━━━━━ SOURCE DATA
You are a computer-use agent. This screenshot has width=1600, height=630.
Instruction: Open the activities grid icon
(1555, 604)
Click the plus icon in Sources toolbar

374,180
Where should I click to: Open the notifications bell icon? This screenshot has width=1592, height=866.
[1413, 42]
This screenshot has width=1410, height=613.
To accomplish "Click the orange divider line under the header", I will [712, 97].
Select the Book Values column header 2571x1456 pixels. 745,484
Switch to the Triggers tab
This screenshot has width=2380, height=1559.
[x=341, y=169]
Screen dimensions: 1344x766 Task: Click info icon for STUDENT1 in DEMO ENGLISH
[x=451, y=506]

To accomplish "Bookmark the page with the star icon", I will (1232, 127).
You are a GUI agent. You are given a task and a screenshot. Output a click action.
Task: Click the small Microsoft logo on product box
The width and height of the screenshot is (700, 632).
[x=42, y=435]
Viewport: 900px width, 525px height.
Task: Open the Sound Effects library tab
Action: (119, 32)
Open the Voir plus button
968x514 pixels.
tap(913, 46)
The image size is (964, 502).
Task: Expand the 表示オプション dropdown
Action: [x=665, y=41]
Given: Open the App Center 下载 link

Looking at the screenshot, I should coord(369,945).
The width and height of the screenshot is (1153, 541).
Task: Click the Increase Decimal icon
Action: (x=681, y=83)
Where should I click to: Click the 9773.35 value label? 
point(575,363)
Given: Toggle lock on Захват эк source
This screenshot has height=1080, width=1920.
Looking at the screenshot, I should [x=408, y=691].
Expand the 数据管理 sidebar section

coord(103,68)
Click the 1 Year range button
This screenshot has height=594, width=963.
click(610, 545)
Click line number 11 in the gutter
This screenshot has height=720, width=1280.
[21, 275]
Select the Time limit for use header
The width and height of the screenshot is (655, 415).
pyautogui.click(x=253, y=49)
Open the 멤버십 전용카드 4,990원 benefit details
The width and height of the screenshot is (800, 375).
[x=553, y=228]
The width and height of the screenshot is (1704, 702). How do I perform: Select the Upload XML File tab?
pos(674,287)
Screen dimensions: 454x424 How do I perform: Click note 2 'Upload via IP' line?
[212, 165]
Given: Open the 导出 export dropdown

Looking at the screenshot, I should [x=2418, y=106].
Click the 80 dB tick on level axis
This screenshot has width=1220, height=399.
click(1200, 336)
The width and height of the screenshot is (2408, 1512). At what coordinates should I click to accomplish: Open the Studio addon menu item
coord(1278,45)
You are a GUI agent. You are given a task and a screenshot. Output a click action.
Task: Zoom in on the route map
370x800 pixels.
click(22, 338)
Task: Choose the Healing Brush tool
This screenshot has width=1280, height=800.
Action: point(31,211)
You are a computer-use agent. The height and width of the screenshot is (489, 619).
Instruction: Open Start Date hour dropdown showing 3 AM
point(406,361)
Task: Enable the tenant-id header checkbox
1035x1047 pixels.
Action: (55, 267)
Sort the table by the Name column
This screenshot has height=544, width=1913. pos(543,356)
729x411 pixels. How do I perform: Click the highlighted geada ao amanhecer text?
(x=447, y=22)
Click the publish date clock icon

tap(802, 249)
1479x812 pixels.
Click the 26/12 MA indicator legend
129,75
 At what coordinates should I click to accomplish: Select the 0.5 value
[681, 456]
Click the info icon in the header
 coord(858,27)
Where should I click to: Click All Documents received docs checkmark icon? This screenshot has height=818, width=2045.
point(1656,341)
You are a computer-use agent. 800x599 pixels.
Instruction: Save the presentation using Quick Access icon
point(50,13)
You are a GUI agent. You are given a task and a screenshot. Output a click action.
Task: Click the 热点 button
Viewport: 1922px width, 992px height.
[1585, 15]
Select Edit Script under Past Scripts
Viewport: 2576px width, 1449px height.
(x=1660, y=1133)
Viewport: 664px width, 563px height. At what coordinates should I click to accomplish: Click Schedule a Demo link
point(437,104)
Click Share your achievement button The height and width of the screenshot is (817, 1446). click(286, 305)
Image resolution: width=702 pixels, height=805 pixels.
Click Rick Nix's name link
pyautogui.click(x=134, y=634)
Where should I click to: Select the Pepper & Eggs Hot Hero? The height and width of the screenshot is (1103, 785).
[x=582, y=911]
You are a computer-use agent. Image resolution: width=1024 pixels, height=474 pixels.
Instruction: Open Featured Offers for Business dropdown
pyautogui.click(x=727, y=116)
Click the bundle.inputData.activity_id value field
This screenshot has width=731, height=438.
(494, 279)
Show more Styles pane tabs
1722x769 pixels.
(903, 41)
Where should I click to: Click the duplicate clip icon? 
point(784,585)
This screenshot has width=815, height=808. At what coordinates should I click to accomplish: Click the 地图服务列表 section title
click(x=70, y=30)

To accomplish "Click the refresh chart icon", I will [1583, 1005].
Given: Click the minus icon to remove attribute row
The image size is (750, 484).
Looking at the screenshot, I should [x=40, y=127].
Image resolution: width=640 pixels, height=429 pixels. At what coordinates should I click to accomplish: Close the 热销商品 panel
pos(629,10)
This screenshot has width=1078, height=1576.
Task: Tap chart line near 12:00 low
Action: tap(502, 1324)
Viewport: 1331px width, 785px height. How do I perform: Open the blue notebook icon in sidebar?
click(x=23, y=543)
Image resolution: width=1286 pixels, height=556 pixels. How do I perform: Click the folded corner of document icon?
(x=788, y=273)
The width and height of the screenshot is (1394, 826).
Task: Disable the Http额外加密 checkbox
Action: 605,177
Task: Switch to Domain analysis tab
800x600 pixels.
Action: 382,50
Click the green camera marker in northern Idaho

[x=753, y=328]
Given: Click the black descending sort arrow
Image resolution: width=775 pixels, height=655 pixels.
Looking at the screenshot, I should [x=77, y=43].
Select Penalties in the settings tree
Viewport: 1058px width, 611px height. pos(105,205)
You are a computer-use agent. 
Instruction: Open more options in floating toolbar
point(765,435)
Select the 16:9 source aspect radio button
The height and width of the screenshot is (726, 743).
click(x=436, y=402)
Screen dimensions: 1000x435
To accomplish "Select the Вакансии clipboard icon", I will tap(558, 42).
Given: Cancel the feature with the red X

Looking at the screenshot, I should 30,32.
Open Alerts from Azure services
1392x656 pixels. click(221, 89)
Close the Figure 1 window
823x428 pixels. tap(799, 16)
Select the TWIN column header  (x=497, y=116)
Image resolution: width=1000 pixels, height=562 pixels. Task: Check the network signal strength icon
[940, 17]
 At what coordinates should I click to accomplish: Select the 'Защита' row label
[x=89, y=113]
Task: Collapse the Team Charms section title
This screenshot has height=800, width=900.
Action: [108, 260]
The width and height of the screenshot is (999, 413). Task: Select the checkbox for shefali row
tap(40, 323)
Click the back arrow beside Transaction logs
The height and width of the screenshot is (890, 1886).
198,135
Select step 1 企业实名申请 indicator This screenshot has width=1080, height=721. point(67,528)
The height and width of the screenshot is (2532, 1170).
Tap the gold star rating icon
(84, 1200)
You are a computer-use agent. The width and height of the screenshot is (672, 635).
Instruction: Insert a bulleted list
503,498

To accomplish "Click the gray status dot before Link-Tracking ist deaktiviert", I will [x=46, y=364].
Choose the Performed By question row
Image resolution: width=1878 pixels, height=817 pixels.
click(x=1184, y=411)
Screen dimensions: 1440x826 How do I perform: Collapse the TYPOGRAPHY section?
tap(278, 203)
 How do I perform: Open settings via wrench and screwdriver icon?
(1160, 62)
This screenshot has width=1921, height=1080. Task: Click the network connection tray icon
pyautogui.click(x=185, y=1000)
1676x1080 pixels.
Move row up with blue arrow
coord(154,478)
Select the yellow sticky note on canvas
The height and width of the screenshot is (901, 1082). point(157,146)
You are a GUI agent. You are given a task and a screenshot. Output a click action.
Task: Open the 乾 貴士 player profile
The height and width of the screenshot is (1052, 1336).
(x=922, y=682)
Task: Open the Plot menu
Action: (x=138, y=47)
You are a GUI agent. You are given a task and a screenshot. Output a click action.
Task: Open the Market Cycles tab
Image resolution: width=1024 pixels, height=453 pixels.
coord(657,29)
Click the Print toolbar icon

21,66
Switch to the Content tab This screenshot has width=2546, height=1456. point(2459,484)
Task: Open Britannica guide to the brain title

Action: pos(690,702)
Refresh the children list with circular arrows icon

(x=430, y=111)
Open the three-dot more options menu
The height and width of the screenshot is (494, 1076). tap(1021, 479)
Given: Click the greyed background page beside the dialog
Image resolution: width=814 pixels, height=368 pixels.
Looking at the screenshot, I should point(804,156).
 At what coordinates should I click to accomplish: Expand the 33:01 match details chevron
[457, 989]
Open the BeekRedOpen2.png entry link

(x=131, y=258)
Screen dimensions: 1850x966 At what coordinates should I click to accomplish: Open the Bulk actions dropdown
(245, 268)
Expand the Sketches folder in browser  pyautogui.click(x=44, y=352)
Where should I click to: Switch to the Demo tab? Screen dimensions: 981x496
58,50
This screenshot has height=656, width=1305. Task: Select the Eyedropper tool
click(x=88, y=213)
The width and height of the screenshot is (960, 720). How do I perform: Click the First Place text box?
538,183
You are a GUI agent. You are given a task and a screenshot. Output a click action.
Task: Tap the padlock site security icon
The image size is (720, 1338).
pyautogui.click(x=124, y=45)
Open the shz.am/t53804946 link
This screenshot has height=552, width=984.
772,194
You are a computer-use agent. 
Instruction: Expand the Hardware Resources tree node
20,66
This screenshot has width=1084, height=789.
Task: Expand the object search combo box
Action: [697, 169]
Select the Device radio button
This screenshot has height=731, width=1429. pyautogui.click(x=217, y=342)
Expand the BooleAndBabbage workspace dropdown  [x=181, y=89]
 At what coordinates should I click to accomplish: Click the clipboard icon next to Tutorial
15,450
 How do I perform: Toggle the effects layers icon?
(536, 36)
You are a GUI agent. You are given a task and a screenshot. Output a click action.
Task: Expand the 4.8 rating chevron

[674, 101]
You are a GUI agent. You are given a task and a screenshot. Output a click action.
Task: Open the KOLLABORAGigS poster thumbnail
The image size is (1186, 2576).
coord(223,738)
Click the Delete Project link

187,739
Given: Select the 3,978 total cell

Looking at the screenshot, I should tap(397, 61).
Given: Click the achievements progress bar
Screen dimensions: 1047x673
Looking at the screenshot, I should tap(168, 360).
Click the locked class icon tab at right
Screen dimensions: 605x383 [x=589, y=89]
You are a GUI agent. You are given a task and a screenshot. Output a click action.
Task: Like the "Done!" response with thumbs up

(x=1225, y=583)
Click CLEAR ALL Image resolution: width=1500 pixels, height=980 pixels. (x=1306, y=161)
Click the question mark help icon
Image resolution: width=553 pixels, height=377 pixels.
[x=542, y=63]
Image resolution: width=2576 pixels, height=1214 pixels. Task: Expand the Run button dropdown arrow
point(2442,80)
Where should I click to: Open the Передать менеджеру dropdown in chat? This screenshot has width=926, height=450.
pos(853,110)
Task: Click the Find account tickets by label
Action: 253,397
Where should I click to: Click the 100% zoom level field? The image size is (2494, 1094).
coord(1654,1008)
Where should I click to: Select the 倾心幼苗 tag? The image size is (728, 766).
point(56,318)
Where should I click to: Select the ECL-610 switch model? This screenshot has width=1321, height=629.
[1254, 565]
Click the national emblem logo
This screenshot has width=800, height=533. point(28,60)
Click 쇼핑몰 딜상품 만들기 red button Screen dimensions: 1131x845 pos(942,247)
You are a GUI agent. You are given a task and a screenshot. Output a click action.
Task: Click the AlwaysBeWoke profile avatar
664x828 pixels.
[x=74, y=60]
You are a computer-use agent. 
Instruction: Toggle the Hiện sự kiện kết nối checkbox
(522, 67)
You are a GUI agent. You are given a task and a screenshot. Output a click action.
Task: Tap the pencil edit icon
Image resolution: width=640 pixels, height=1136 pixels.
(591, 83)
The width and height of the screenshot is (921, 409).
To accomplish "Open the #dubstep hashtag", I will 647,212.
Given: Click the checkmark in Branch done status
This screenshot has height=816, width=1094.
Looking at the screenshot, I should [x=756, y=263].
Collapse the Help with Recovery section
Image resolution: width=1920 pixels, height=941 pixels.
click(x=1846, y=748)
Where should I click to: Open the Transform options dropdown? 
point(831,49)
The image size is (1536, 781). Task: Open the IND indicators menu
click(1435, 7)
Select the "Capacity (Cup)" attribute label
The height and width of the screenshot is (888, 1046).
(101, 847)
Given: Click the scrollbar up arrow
━━━━━━━━━━
# TASK:
Rewrite the data starting at the line containing "Image resolution: width=1286" and ending at the line containing "Action: [108, 260]", swapping "Penalties" for "Fines" and leaving everything else as it is. Give only those lines.

# TASK RESULT:
Image resolution: width=1286 pixels, height=556 pixels. How do I perform: Click the folded corner of document icon?
(x=788, y=273)
The width and height of the screenshot is (1394, 826).
Task: Disable the Http额外加密 checkbox
Action: 605,177
Task: Switch to Domain analysis tab
800x600 pixels.
Action: 382,50
Click the green camera marker in northern Idaho

[x=753, y=328]
Given: Click the black descending sort arrow
Image resolution: width=775 pixels, height=655 pixels.
Looking at the screenshot, I should [x=77, y=43].
Select Fines in the settings tree
Viewport: 1058px width, 611px height. pos(105,205)
You are a computer-use agent. 
Instruction: Open more options in floating toolbar
point(765,435)
Select the 16:9 source aspect radio button
The height and width of the screenshot is (726, 743).
click(x=436, y=402)
Screen dimensions: 1000x435
To accomplish "Select the Вакансии clipboard icon", I will tap(558, 42).
Given: Cancel the feature with the red X

Looking at the screenshot, I should 30,32.
Open Alerts from Azure services
1392x656 pixels. click(221, 89)
Close the Figure 1 window
823x428 pixels. tap(799, 16)
Select the TWIN column header  (x=497, y=116)
Image resolution: width=1000 pixels, height=562 pixels. Task: Check the network signal strength icon
[940, 17]
 At what coordinates should I click to accomplish: Select the 'Защита' row label
[x=89, y=113]
Task: Collapse the Team Charms section title
This screenshot has height=800, width=900.
Action: [108, 260]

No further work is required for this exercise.